Should we have a context to indicate that we're not performing inference?
Sometimes we know that we're not performing inference in a model, in which case it can be useful to have the model perform some additional computations.
For example, people often end up using Dirac to save quantities that are deterministic when conditioned on the variables in a Chains (e.g. https://github.com/TuringLang/Turing.jl/issues/2059), but this can then cause issues since samplers will also consider these as random variables to be sampled. generated_quantities provides a partial solution to this, but
- It doesn't have the same behavior as
~, which people often want. - It requires an additional pass over the chain after sampling.
Addressing (2) is non-trivial as it requires changing both the internals of varinfos in addition to how transitions are constructed in Turing.jl.
But addressing (1) could be done by adding a simple NotInferringContext + a macro @isinferring, which simply translates into a call isinferring(__context__, __varinfo__) or something.

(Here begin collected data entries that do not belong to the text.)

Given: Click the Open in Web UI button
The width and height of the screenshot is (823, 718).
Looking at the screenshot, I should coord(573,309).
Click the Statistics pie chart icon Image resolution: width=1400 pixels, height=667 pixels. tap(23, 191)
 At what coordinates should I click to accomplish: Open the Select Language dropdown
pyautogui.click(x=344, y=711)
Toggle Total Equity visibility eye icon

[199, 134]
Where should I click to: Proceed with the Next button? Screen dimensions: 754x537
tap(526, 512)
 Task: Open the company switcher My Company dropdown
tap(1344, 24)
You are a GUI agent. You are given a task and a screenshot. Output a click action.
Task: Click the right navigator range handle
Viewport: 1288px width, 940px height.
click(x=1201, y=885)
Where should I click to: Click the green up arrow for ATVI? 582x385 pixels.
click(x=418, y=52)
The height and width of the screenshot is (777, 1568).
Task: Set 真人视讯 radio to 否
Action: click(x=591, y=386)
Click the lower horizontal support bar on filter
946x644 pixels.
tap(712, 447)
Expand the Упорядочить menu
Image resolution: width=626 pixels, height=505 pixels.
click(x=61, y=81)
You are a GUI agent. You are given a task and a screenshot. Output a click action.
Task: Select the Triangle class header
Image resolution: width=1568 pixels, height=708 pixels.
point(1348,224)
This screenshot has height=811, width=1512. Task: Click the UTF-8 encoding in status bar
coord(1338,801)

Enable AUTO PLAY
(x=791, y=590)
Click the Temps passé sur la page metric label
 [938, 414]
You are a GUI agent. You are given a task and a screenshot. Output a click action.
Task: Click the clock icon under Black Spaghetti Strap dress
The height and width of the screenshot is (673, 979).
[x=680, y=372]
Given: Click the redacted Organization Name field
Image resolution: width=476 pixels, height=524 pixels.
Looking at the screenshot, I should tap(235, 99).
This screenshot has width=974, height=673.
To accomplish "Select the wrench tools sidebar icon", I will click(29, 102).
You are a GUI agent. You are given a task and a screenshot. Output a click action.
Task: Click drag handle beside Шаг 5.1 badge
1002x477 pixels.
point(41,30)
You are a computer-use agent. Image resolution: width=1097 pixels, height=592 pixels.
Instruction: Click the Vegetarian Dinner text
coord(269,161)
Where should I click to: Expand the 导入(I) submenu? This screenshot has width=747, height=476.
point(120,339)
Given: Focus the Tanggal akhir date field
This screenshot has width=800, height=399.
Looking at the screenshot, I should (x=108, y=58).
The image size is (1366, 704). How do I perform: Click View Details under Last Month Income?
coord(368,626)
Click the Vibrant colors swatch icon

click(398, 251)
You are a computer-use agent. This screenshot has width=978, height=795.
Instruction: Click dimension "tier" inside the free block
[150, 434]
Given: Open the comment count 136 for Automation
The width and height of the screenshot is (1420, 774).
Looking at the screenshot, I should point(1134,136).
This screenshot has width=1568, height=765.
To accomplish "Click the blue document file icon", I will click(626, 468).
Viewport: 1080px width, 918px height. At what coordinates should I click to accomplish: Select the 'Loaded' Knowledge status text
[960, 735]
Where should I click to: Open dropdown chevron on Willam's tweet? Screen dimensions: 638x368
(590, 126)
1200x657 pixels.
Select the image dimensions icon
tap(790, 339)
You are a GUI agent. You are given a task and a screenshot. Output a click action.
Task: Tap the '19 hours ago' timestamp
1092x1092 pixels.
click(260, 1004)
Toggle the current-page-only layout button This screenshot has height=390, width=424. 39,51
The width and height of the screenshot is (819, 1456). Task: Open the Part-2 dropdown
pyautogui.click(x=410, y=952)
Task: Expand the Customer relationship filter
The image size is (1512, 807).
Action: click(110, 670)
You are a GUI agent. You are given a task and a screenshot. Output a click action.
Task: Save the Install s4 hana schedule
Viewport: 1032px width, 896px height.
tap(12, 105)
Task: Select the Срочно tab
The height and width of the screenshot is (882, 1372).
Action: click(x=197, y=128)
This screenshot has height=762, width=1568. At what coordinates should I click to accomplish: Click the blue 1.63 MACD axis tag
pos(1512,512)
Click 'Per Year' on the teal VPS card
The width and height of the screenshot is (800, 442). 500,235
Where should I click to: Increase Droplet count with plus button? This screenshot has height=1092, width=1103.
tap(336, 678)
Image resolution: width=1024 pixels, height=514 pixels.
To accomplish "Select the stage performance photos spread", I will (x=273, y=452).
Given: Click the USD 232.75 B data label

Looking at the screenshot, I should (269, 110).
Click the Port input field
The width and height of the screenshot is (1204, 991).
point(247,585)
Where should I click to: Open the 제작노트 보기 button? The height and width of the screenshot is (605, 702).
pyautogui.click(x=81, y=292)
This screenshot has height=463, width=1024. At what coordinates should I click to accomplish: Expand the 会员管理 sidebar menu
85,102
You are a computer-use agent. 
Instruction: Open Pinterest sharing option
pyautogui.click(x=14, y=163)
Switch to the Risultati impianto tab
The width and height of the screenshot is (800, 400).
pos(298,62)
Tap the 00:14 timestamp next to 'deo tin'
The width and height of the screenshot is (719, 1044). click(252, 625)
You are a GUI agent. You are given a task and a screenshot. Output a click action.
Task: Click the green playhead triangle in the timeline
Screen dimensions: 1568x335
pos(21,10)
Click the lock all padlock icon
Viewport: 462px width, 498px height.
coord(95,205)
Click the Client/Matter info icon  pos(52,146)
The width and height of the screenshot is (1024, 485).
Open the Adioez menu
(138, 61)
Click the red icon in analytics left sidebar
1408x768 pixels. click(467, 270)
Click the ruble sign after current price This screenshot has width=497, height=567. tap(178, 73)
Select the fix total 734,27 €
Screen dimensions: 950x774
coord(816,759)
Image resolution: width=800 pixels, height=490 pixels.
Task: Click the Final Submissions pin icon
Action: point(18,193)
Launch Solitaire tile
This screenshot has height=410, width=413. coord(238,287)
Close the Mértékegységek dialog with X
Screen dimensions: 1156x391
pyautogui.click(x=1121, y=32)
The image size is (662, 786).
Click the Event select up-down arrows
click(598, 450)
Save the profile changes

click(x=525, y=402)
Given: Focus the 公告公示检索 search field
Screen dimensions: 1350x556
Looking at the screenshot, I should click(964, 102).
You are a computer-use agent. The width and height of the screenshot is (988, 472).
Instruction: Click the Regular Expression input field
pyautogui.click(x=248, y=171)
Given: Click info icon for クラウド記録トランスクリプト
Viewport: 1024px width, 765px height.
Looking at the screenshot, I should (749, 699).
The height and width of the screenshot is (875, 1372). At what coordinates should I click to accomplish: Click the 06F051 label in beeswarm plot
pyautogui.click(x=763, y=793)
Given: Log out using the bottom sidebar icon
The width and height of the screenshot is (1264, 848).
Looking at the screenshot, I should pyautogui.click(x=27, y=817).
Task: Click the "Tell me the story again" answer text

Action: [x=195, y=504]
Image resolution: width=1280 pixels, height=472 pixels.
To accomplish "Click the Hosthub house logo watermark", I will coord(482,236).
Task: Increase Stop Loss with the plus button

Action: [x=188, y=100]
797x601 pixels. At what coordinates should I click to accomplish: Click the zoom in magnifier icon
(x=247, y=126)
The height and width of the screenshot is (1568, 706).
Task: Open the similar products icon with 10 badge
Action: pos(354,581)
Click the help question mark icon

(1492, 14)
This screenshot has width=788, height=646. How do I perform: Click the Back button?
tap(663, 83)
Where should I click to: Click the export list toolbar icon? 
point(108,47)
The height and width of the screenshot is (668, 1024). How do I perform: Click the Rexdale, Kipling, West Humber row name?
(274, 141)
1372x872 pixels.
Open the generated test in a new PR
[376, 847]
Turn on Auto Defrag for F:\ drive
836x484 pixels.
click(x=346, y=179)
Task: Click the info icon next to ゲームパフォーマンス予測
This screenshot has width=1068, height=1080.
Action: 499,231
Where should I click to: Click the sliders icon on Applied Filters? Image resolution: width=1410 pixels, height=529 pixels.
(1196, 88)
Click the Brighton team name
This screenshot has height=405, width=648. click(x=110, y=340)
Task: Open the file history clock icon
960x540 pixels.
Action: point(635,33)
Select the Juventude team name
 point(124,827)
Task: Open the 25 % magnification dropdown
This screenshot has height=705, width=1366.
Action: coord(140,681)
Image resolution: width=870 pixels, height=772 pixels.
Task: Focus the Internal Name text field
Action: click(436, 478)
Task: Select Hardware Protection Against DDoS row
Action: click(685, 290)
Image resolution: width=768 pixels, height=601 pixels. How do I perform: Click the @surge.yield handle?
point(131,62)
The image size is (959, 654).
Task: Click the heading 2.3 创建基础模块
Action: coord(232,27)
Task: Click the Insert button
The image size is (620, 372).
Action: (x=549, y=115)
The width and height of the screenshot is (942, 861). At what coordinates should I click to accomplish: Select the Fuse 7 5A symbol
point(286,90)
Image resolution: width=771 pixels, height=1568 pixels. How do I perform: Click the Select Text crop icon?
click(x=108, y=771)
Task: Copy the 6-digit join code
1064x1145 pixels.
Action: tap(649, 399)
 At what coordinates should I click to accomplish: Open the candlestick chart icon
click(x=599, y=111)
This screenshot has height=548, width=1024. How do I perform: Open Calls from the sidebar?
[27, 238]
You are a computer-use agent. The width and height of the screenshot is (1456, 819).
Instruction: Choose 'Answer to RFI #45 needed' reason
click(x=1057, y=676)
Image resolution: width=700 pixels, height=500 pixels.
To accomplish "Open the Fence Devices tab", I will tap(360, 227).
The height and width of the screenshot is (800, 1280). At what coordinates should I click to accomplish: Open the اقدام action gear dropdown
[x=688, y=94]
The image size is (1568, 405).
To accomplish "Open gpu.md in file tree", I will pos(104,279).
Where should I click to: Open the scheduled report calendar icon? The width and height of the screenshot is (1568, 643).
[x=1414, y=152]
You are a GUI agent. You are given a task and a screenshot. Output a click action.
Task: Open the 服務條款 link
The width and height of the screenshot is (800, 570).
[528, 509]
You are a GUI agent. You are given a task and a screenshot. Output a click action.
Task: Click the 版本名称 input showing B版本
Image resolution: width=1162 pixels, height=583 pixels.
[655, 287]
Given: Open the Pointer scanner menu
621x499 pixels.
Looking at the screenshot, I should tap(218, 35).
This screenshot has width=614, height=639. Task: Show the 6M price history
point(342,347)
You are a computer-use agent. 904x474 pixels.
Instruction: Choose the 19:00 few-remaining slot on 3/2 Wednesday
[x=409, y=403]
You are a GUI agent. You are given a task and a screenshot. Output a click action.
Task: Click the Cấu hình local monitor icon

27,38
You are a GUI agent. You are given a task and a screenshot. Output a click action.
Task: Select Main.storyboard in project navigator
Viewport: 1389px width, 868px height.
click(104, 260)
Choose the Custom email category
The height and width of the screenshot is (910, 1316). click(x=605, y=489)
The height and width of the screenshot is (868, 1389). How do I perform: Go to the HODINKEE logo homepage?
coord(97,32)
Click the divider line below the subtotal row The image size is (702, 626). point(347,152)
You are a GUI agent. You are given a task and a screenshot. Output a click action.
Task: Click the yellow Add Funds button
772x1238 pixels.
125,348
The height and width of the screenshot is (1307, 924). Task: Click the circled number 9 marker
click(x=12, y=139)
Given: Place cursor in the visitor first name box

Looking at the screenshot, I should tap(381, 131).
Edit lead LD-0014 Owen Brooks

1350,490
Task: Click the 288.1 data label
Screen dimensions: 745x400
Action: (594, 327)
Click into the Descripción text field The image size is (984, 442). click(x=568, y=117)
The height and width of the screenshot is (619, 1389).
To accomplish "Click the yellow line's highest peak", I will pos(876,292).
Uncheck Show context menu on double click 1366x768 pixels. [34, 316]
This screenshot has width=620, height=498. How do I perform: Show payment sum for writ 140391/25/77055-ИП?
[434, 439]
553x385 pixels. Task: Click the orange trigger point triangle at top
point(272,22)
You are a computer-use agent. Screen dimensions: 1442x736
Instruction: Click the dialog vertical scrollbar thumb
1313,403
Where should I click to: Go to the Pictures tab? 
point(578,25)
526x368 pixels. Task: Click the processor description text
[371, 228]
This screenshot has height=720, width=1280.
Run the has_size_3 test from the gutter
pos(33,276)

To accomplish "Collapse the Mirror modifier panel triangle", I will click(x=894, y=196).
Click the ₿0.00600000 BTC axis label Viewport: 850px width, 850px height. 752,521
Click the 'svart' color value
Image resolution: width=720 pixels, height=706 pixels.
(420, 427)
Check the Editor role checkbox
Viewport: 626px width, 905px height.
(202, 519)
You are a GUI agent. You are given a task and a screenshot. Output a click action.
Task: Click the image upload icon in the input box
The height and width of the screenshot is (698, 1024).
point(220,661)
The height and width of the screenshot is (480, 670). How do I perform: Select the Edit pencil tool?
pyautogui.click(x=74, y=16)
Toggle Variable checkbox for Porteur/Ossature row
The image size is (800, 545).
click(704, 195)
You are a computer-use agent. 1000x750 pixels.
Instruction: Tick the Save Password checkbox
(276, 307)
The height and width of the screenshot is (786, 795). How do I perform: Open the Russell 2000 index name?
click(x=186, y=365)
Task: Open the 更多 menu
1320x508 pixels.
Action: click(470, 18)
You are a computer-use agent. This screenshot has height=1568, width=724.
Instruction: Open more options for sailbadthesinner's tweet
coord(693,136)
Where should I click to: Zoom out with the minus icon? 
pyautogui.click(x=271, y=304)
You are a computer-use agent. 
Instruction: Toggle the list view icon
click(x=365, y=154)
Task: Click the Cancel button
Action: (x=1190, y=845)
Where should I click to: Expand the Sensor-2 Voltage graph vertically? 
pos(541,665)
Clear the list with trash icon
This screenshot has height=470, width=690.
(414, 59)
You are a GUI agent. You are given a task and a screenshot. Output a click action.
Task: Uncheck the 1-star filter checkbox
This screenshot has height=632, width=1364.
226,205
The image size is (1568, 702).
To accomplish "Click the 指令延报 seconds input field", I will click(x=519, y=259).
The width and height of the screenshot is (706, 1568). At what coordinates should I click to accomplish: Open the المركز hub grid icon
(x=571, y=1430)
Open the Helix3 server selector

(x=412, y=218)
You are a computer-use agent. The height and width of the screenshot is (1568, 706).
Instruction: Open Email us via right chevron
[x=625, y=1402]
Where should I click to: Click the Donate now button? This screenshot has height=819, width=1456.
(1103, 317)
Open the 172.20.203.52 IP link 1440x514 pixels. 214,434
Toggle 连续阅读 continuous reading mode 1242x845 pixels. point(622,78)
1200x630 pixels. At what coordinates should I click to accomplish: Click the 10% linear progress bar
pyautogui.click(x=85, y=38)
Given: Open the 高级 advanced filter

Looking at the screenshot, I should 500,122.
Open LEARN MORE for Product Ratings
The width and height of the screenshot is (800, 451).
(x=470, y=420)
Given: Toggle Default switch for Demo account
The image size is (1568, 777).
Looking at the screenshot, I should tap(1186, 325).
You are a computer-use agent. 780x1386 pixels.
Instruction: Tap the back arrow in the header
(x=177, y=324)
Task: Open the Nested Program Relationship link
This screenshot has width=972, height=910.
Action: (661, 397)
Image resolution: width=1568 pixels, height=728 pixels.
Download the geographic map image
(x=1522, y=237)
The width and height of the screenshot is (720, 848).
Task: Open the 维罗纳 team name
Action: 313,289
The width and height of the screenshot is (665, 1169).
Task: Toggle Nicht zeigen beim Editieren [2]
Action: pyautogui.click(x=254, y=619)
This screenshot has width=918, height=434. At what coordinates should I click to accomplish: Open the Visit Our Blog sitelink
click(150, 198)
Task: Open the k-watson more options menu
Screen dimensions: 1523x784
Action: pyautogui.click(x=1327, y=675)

We could then either provide an alternative to generated_quantities which makes use of this, or we could include this in generated_quantities somehow (I'm leaning towards the former).
An alternative way of addressing (1) is to just provide a convenient way to convert a Matrix{<:NamedTuple} into a Chains, which I have existing code to do, but the annoying bit with this is that it's "asking a lot" of the user (they need to explicitly filter out the variables in return they don't want in the chain, and then also make sure to return a NamedTuple, etc.). Hence I think I'm leaning towards supporting both approaches :shrug:
Bumping this in the context of prediction.
It was attempted in #589 but got downvoted for now, as it was deemed undesirable to add more macros (see discussion in that PR)
A thing to note is that if you want to do within chain parallel then this is a handy feature.
A reason is that its much easier to use @addlogprob! in patterns with (say) @threads over a loop of data observations; but then you sacrifice the generative quality of the Turing PPL. Having an "Not doing inference right now" context squares that circle.
Indeed. I've had to use similar approaches in the past due to the computational complexity of the model.
@yebai worth revisiting #589 ?
over a loop of data observations; but then you sacrifice the generative quality of the Turing PPL. Having an "Not doing inference right now" context squares that circle.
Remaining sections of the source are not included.